• What is being asked
Output the lines of the items as a JSON list of strings, one string per line, leaving out blank lines.
═══ Supplied information ═══
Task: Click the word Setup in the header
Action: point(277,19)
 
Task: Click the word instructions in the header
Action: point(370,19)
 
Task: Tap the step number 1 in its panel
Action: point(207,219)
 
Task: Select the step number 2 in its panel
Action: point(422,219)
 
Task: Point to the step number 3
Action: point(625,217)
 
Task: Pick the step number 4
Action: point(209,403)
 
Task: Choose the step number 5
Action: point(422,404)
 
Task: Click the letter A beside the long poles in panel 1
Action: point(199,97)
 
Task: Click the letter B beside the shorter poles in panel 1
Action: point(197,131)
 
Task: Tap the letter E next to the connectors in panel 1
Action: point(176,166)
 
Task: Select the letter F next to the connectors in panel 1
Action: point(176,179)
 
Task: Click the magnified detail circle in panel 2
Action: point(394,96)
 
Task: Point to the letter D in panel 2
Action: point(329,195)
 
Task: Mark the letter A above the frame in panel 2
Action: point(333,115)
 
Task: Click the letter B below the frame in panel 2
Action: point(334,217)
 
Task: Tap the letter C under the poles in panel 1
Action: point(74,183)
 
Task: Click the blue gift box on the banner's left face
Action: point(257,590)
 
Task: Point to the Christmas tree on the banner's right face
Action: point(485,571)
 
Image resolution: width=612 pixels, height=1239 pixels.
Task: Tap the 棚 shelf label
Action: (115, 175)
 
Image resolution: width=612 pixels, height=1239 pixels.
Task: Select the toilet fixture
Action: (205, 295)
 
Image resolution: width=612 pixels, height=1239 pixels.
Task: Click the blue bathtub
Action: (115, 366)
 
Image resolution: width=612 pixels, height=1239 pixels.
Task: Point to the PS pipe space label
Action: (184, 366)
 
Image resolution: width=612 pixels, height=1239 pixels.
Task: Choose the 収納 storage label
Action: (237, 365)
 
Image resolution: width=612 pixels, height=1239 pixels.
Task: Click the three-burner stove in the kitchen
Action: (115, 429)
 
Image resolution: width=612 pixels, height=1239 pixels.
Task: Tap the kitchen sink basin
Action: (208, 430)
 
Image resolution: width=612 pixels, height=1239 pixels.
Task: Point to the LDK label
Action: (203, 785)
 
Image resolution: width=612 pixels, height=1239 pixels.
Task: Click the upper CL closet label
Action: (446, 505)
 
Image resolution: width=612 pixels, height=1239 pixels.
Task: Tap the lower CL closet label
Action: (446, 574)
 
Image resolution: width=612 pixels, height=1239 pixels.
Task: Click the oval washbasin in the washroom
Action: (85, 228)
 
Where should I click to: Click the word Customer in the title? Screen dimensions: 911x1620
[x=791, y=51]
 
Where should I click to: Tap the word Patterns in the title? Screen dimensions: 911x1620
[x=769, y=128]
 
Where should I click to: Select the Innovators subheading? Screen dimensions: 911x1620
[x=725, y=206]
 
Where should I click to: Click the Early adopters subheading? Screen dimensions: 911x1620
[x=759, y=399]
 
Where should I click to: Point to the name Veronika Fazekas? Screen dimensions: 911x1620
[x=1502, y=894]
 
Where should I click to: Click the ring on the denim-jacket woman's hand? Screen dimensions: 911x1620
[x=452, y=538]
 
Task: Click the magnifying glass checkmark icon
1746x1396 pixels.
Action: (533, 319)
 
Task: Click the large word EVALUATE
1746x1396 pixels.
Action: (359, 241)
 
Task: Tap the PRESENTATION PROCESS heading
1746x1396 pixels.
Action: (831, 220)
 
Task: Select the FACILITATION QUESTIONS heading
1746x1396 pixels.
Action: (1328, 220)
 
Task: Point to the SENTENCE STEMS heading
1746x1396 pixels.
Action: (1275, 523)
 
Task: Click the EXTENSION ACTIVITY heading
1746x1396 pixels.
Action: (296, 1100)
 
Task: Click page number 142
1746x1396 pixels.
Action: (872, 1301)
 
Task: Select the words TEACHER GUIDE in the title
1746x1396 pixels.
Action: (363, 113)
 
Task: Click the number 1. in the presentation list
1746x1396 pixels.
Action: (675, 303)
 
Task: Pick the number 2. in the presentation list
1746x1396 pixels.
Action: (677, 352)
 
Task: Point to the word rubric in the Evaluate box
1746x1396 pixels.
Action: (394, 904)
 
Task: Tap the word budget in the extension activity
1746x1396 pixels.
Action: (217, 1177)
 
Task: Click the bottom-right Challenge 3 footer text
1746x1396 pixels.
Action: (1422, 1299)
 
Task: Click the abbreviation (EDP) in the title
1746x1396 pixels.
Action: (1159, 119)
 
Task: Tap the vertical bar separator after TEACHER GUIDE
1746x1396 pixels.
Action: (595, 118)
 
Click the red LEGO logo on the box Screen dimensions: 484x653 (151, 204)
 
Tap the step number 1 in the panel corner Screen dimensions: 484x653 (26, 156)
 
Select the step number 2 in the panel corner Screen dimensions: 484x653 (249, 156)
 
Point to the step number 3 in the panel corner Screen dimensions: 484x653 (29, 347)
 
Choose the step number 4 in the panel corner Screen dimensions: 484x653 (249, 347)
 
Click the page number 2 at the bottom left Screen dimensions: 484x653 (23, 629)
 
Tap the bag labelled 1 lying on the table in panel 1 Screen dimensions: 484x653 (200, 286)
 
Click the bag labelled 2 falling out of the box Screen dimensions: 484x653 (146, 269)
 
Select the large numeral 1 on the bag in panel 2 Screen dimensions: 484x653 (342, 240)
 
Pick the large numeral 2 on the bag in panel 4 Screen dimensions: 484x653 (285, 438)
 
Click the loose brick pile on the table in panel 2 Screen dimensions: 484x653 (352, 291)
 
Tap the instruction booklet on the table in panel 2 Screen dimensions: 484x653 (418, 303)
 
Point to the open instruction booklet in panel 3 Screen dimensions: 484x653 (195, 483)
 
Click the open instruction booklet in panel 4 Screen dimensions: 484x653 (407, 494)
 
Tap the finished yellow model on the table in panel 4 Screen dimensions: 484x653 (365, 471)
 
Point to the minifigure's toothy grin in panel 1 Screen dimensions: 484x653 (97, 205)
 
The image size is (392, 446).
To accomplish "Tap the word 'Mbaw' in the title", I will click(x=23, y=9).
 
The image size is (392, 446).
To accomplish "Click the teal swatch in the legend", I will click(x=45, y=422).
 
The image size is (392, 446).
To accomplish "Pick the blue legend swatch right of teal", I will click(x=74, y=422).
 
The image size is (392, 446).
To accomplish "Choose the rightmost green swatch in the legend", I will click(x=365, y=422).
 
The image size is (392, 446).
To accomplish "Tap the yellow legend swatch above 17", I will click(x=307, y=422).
═══
• Output of the task
[
  "Task: Click the word Setup in the header",
  "Action: point(277,19)",
  "Task: Click the word instructions in the header",
  "Action: point(370,19)",
  "Task: Tap the step number 1 in its panel",
  "Action: point(207,219)",
  "Task: Select the step number 2 in its panel",
  "Action: point(422,219)",
  "Task: Point to the step number 3",
  "Action: point(625,217)",
  "Task: Pick the step number 4",
  "Action: point(209,403)",
  "Task: Choose the step number 5",
  "Action: point(422,404)",
  "Task: Click the letter A beside the long poles in panel 1",
  "Action: point(199,97)",
  "Task: Click the letter B beside the shorter poles in panel 1",
  "Action: point(197,131)",
  "Task: Tap the letter E next to the connectors in panel 1",
  "Action: point(176,166)",
  "Task: Select the letter F next to the connectors in panel 1",
  "Action: point(176,179)",
  "Task: Click the magnified detail circle in panel 2",
  "Action: point(394,96)",
  "Task: Point to the letter D in panel 2",
  "Action: point(329,195)",
  "Task: Mark the letter A above the frame in panel 2",
  "Action: point(333,115)",
  "Task: Click the letter B below the frame in panel 2",
  "Action: point(334,217)",
  "Task: Tap the letter C under the poles in panel 1",
  "Action: point(74,183)",
  "Task: Click the blue gift box on the banner's left face",
  "Action: point(257,590)",
  "Task: Point to the Christmas tree on the banner's right face",
  "Action: point(485,571)",
  "Image resolution: width=612 pixels, height=1239 pixels.",
  "Task: Tap the 棚 shelf label",
  "Action: (115, 175)",
  "Image resolution: width=612 pixels, height=1239 pixels.",
  "Task: Select the toilet fixture",
  "Action: (205, 295)",
  "Image resolution: width=612 pixels, height=1239 pixels.",
  "Task: Click the blue bathtub",
  "Action: (115, 366)",
  "Image resolution: width=612 pixels, height=1239 pixels.",
  "Task: Point to the PS pipe space label",
  "Action: (184, 366)",
  "Image resolution: width=612 pixels, height=1239 pixels.",
  "Task: Choose the 収納 storage label",
  "Action: (237, 365)",
  "Image resolution: width=612 pixels, height=1239 pixels.",
  "Task: Click the three-burner stove in the kitchen",
  "Action: (115, 429)",
  "Image resolution: width=612 pixels, height=1239 pixels.",
  "Task: Tap the kitchen sink basin",
  "Action: (208, 430)",
  "Image resolution: width=612 pixels, height=1239 pixels.",
  "Task: Point to the LDK label",
  "Action: (203, 785)",
  "Image resolution: width=612 pixels, height=1239 pixels.",
  "Task: Click the upper CL closet label",
  "Action: (446, 505)",
  "Image resolution: width=612 pixels, height=1239 pixels.",
  "Task: Tap the lower CL closet label",
  "Action: (446, 574)",
  "Image resolution: width=612 pixels, height=1239 pixels.",
  "Task: Click the oval washbasin in the washroom",
  "Action: (85, 228)",
  "Where should I click to: Click the word Customer in the title? Screen dimensions: 911x1620",
  "[x=791, y=51]",
  "Where should I click to: Tap the word Patterns in the title? Screen dimensions: 911x1620",
  "[x=769, y=128]",
  "Where should I click to: Select the Innovators subheading? Screen dimensions: 911x1620",
  "[x=725, y=206]",
  "Where should I click to: Click the Early adopters subheading? Screen dimensions: 911x1620",
  "[x=759, y=399]",
  "Where should I click to: Point to the name Veronika Fazekas? Screen dimensions: 911x1620",
  "[x=1502, y=894]",
  "Where should I click to: Click the ring on the denim-jacket woman's hand? Screen dimensions: 911x1620",
  "[x=452, y=538]",
  "Task: Click the magnifying glass checkmark icon",
  "1746x1396 pixels.",
  "Action: (533, 319)",
  "Task: Click the large word EVALUATE",
  "1746x1396 pixels.",
  "Action: (359, 241)",
  "Task: Tap the PRESENTATION PROCESS heading",
  "1746x1396 pixels.",
  "Action: (831, 220)",
  "Task: Select the FACILITATION QUESTIONS heading",
  "1746x1396 pixels.",
  "Action: (1328, 220)",
  "Task: Point to the SENTENCE STEMS heading",
  "1746x1396 pixels.",
  "Action: (1275, 523)",
  "Task: Click the EXTENSION ACTIVITY heading",
  "1746x1396 pixels.",
  "Action: (296, 1100)",
  "Task: Click page number 142",
  "1746x1396 pixels.",
  "Action: (872, 1301)",
  "Task: Select the words TEACHER GUIDE in the title",
  "1746x1396 pixels.",
  "Action: (363, 113)",
  "Task: Click the number 1. in the presentation list",
  "1746x1396 pixels.",
  "Action: (675, 303)",
  "Task: Pick the number 2. in the presentation list",
  "1746x1396 pixels.",
  "Action: (677, 352)",
  "Task: Point to the word rubric in the Evaluate box",
  "1746x1396 pixels.",
  "Action: (394, 904)",
  "Task: Tap the word budget in the extension activity",
  "1746x1396 pixels.",
  "Action: (217, 1177)",
  "Task: Click the bottom-right Challenge 3 footer text",
  "1746x1396 pixels.",
  "Action: (1422, 1299)",
  "Task: Click the abbreviation (EDP) in the title",
  "1746x1396 pixels.",
  "Action: (1159, 119)",
  "Task: Tap the vertical bar separator after TEACHER GUIDE",
  "1746x1396 pixels.",
  "Action: (595, 118)",
  "Click the red LEGO logo on the box Screen dimensions: 484x653 (151, 204)",
  "Tap the step number 1 in the panel corner Screen dimensions: 484x653 (26, 156)",
  "Select the step number 2 in the panel corner Screen dimensions: 484x653 (249, 156)",
  "Point to the step number 3 in the panel corner Screen dimensions: 484x653 (29, 347)",
  "Choose the step number 4 in the panel corner Screen dimensions: 484x653 (249, 347)",
  "Click the page number 2 at the bottom left Screen dimensions: 484x653 (23, 629)",
  "Tap the bag labelled 1 lying on the table in panel 1 Screen dimensions: 484x653 (200, 286)",
  "Click the bag labelled 2 falling out of the box Screen dimensions: 484x653 (146, 269)",
  "Select the large numeral 1 on the bag in panel 2 Screen dimensions: 484x653 (342, 240)",
  "Pick the large numeral 2 on the bag in panel 4 Screen dimensions: 484x653 (285, 438)",
  "Click the loose brick pile on the table in panel 2 Screen dimensions: 484x653 (352, 291)",
  "Tap the instruction booklet on the table in panel 2 Screen dimensions: 484x653 (418, 303)",
  "Point to the open instruction booklet in panel 3 Screen dimensions: 484x653 (195, 483)",
  "Click the open instruction booklet in panel 4 Screen dimensions: 484x653 (407, 494)",
  "Tap the finished yellow model on the table in panel 4 Screen dimensions: 484x653 (365, 471)",
  "Point to the minifigure's toothy grin in panel 1 Screen dimensions: 484x653 (97, 205)",
  "The image size is (392, 446).",
  "To accomplish \"Tap the word 'Mbaw' in the title\", I will click(x=23, y=9).",
  "The image size is (392, 446).",
  "To accomplish \"Click the teal swatch in the legend\", I will click(x=45, y=422).",
  "The image size is (392, 446).",
  "To accomplish \"Pick the blue legend swatch right of teal\", I will click(x=74, y=422).",
  "The image size is (392, 446).",
  "To accomplish \"Choose the rightmost green swatch in the legend\", I will click(x=365, y=422).",
  "The image size is (392, 446).",
  "To accomplish \"Tap the yellow legend swatch above 17\", I will click(x=307, y=422)."
]